**ABOUT THIS EXERCISE**
Each line of the material below that holds the word "header" needs to be copied.

-*-

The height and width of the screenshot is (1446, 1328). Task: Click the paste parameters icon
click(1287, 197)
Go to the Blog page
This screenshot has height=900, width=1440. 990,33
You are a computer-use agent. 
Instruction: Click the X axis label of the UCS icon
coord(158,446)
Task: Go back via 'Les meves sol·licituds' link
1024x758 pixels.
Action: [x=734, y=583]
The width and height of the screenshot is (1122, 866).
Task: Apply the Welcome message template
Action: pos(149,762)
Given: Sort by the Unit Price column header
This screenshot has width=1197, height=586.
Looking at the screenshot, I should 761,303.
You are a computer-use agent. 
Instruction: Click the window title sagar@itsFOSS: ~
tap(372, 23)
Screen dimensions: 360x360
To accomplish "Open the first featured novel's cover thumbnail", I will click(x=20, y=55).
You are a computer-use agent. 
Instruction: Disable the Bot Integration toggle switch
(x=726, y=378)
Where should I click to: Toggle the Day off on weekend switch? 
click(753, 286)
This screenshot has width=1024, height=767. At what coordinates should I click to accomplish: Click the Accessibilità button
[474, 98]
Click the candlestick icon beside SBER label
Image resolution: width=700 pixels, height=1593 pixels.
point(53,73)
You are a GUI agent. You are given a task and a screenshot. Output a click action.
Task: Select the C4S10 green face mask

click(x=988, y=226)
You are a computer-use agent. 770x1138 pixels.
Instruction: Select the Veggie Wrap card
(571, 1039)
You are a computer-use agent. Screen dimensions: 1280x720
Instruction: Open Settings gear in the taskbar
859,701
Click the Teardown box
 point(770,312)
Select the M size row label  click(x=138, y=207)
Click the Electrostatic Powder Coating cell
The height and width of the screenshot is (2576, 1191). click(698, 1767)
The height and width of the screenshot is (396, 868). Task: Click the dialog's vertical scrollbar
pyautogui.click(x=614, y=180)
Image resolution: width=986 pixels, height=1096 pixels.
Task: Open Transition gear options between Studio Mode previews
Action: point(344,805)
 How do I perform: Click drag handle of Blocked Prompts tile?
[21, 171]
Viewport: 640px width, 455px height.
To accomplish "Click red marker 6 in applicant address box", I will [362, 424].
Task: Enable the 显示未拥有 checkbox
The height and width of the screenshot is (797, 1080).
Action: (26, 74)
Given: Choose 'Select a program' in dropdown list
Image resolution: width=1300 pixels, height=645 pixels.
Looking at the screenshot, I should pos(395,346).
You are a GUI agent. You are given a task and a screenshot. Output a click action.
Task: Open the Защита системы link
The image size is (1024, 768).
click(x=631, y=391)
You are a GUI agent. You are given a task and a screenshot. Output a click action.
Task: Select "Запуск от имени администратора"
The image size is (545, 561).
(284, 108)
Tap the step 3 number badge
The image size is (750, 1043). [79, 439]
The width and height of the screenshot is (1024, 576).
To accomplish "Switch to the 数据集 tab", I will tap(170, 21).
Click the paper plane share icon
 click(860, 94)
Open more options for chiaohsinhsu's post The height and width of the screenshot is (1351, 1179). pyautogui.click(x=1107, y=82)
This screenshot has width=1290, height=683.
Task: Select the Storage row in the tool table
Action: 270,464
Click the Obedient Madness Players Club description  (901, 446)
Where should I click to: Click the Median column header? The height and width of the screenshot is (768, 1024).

-*-

**OUTPUT BELOW**
Given: Sort by the Unit Price column header
Where should I click to: Click the Median column header? The height and width of the screenshot is (768, 1024).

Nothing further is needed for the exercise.